One technical definition of empathy is understanding what someone else is feeling. In war you must empathize with your enemy in order to understand their perspective and predict what they will do next. This cognitive empathy is basically theory of mind, which has been demonstrated in GPT4.

https://www.nature.com/articles/s41562-024-01882-z

If we do not assume biological substrate is special, then it's possible that AIs will one day have qualia and be able to fully empathize and experience the feelings of another.

It could be possible that new AI architectures with continuously updating weights, memory modules, evolving value functions, and self-reflection, could one day produce truly original perspectives. It's still unknown if they will truly feel anything, but it's also technically unknowable if anyone else really experiences qualia, as described in the thought experiment of p-zombies.

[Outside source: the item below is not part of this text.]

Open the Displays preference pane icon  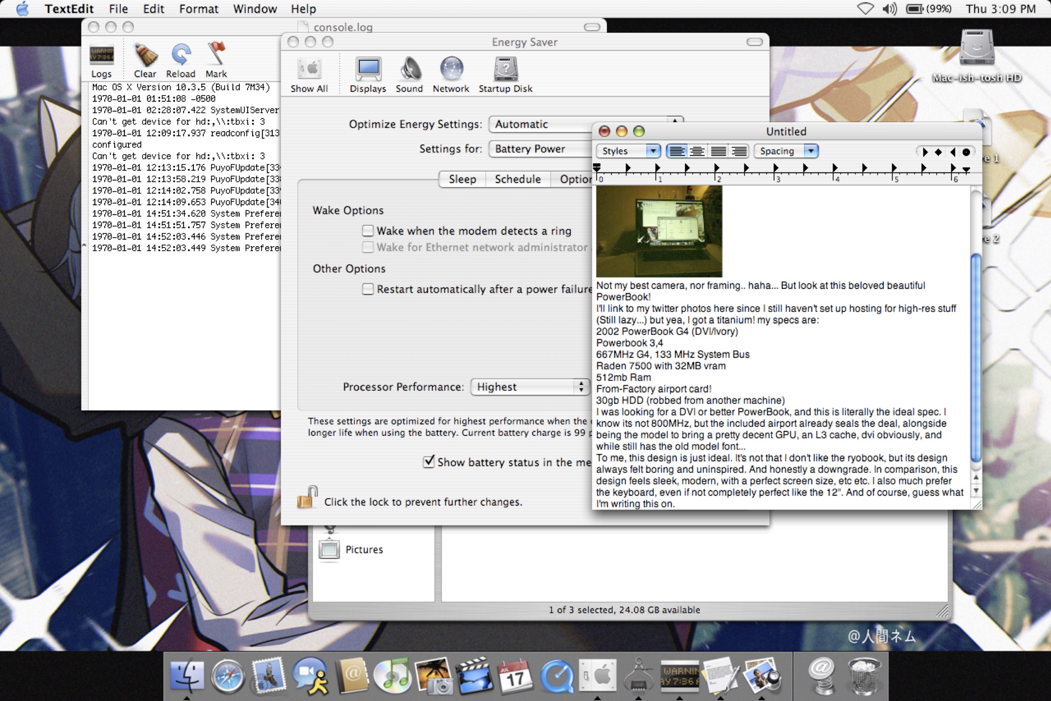[368, 70]
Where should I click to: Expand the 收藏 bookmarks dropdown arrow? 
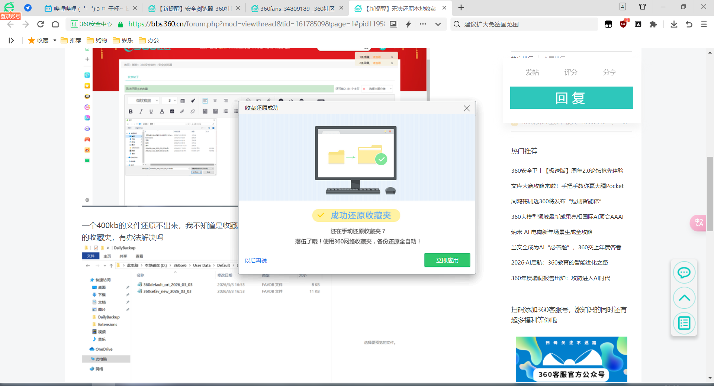(x=54, y=40)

> it's possible that AIs will one day have qualia

As the article says, then we can discuss about it that day. "One day AI will have qualia" is no argument in discussing about AI nowadays.

The same Picasso that was notorious for churning them out towards the end of his career?

I'm being slightly flippant but I do think this is a motte and bailey argument.

Not even painting is a Guernica nor does it need to be.

And not every aesthetically pleasing object is art. (And finally - art doesn't even have to be aesthetically pleasing. And actually finally "art" has a multitude of contradictory meanings)

We must unironically give the computer pain sensors. :( don’t hurt me mr. Basilisk, I’m just parroting someone else’s idea.
> No computer will ever empathize with the senseless inhumanity of war

My computer does. What evidence would change your mind?

What evidence convinced you?
I performed an "Affective Turing Test" with null results.
Monkey's paw closes.

Now, just like you can with Studio Ghibli art, you can generate new images in the style of Guernica.